__Page__
══════════════════════════════

How to use ULTRAKILL weapons and armor in Palworld v0.7
Palworld v0.7, Home Sweet Home, is not a headline-grabbing content drop in the traditional sense, but its collaboration with ULTRAKILL introduces a sharply different combat philosophy into Pocketpair’s creature-driven sandbox. The V1 and V2 armor sets, alongside the Marksman Revolver and Core Eject Shotgun, are less about raw numerical dominance and more about injecting mechanical identity into Palworld’s mid-to-late game combat loop. Understanding how these items function, where they fit, and where they fall short is essential to using them effectively rather than treating them as novelty gear.
Locate the ULTRAKILL equipment
The ULTRAKILL armor sets are obtained through the Medal Merchant found in ruined church locations scattered across the Palpagos Islands. These merchants sell both the V1 Armor and V2 Armor directly, making them accessible without relying on rare drops or boss RNG, but at a noticeable resource cost that reinforces their midgame positioning. Unlike many late-game items, the armor does not require raid clears, but players are expected to already be economically stable enough to afford them.

The two ULTRAKILL weapons follow a different acquisition path and are tied to the Arena Merchant. This vendor sells schematics rather than finished weapons, pushing players back into Palworld’s crafting economy. The Marksman Revolver and Core Eject Shotgun schematics sit deep in the merchant’s inventory and demand a significant amount of Arena Tickets, effectively gating them behind repeated arena participation.

Once purchased, the schematics require assembly lines to craft, and while higher-tier lines speed up production, lower-tier stations can still be used. This reinforces the update’s broader emphasis on base refinement rather than strictly vertical power progression. Players should be aware of a current edge case where carrying excessive amounts of gold in-base can prevent the Marksman Revolver from crafting correctly, a quirk that can temporarily halt production until resources are redistributed.

══════════════════════════════

__Task set__
1 > Copy the part of the ULTRAKILL gear guide that begins at the words "Once purchased, the" and stops after "resources are redistributed.".
2 > Write the next part of the ULTRAKILL gear guide, continuing from the last sentence shown.

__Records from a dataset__
══════════════════════════════

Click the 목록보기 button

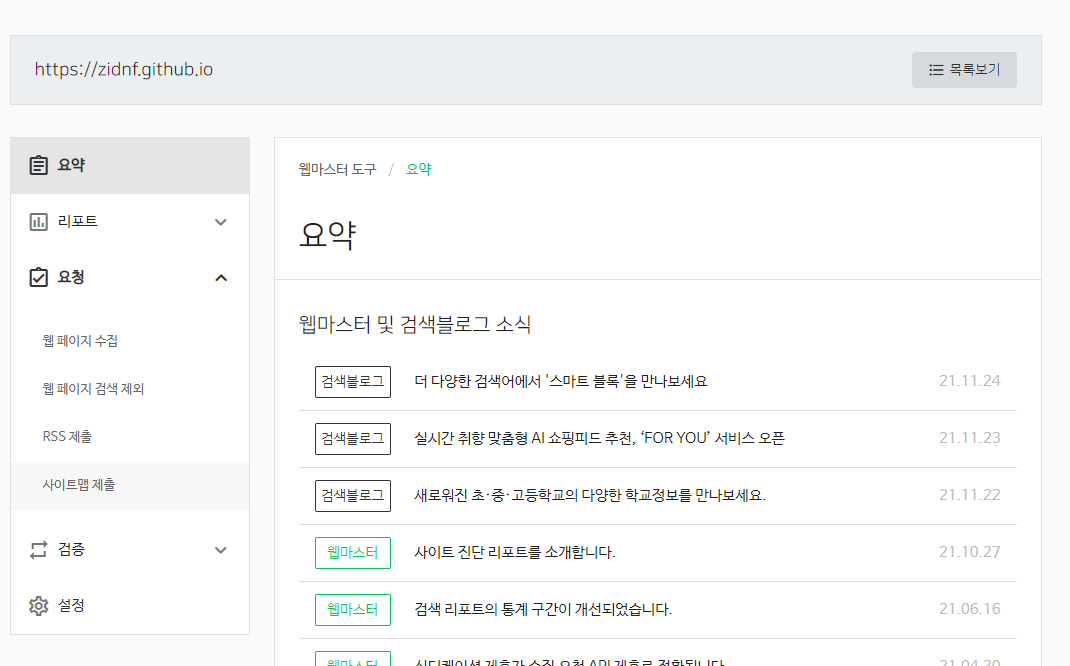pos(964,69)
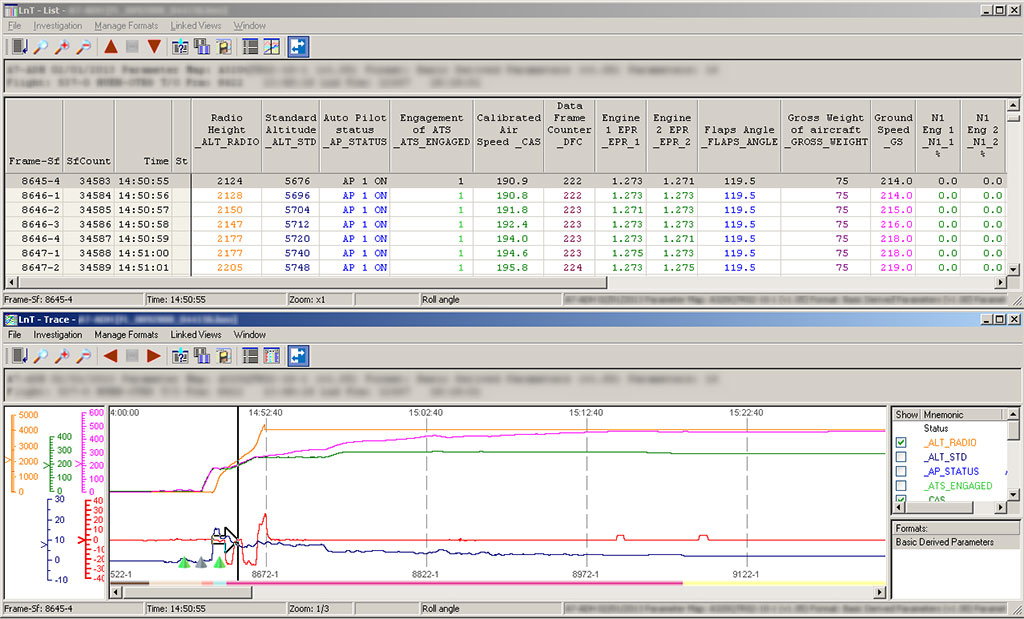Viewport: 1024px width, 619px height.
Task: Open the Investigation menu in the List window
Action: click(x=58, y=25)
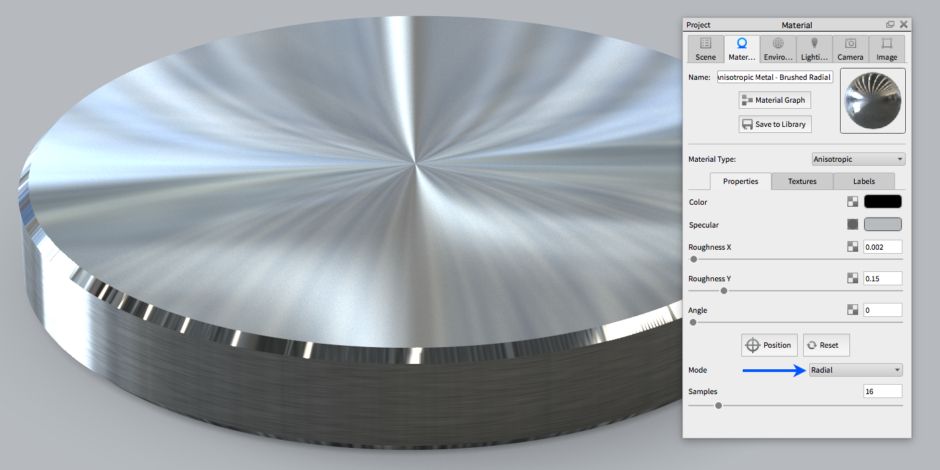940x470 pixels.
Task: Click the Material Graph button
Action: (x=775, y=100)
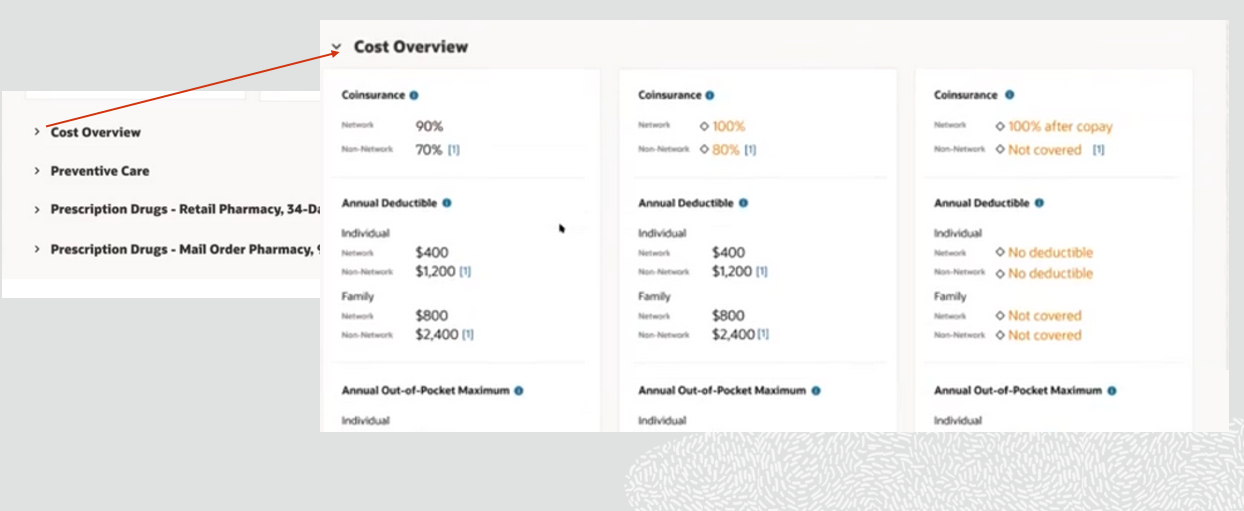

══════════════════════════════

__Results__
1 >
Once purchased, the schematics require assembly lines to craft, and while higher-tier lines speed up production, lower-tier stations can still be used. This reinforces the update’s broader emphasis on base refinement rather than strictly vertical power progression. Players should be aware of a current edge case where carrying excessive amounts of gold in-base can prevent the Marksman Revolver from crafting correctly, a quirk that can temporarily halt production until resources are redistributed.

2 >
Understand the armor mechanics
The V1 and V2 armor sets appear similar at a glance, but their functional distinction is subtle and important. The V1 Armor includes the Blood is Fuel effect, which grants a small amount of player life steal when dealing damage. Data pulled from game files suggests this value sits at approximately 1 percent, a modest figure that nonetheless scales meaningfully against high-health enemies.

In practical terms, this life steal does not enable reckless face-tanking, but it does reduce reliance on healing Pals or consumables during prolonged encounters. Against bosses or dense enemy packs, even marginal sustain can smooth out combat flow, especially for players who prefer aggressive positioning.
The V2 Armor trades this sustain for slightly altered defensive stats, though it currently lacks an equivalent unique effect.

Exploit the weapon gimmicks
The Marksman Revolver is defined by its coin toss mechanic, a direct homage to ULTRAKILL’s signature trick shots. By throwing a coin and shooting it, players can trigger a ricochet that automatically targets enemy weak points, effectively converting positioning awareness into burst damage. The revolver has no traditional reload, encouraging rapid, rhythmic firing rather than measured pacing.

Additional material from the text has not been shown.